#### DATA SUPPLIED
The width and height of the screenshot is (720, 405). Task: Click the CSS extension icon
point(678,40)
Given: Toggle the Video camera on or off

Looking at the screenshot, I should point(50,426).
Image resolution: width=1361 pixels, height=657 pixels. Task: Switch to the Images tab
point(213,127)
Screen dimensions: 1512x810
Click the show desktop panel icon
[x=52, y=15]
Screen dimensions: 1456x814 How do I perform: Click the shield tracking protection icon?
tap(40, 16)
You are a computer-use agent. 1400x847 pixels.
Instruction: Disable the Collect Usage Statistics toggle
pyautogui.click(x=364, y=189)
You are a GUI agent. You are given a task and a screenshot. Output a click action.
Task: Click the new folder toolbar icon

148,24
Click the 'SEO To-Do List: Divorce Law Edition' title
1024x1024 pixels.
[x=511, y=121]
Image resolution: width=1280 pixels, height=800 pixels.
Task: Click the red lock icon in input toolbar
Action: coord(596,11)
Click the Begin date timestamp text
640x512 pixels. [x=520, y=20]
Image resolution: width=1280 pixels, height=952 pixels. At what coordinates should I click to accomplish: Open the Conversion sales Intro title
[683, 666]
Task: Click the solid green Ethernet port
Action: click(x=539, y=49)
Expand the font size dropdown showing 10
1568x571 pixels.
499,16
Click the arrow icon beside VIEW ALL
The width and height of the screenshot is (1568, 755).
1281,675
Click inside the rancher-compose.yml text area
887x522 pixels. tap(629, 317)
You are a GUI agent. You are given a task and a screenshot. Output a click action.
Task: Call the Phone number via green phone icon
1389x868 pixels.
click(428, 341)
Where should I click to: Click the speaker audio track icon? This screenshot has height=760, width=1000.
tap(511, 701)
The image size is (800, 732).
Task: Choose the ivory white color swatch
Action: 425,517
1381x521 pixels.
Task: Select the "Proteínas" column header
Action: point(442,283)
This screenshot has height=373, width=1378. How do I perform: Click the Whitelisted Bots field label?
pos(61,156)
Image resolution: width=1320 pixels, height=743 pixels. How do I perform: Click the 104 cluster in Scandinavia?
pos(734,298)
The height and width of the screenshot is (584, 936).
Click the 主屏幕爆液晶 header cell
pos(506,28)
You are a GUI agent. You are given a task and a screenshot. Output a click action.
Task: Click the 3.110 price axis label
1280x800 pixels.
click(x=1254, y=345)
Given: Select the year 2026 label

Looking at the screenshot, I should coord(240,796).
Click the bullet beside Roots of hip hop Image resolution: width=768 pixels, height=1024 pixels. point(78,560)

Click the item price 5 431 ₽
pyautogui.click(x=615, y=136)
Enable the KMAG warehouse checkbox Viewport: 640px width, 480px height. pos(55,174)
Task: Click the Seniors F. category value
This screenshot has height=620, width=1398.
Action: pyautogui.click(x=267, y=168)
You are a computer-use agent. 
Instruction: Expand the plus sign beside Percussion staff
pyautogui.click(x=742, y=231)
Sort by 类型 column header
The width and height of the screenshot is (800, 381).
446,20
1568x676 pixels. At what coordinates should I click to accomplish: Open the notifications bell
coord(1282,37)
########
THE PROBLEM
Each line in the data that holds the string "computer" should be found and copied.

EXERCISE OUTPUT
You are a computer-use agent. 1400x847 pixels.
You are a computer-use agent. 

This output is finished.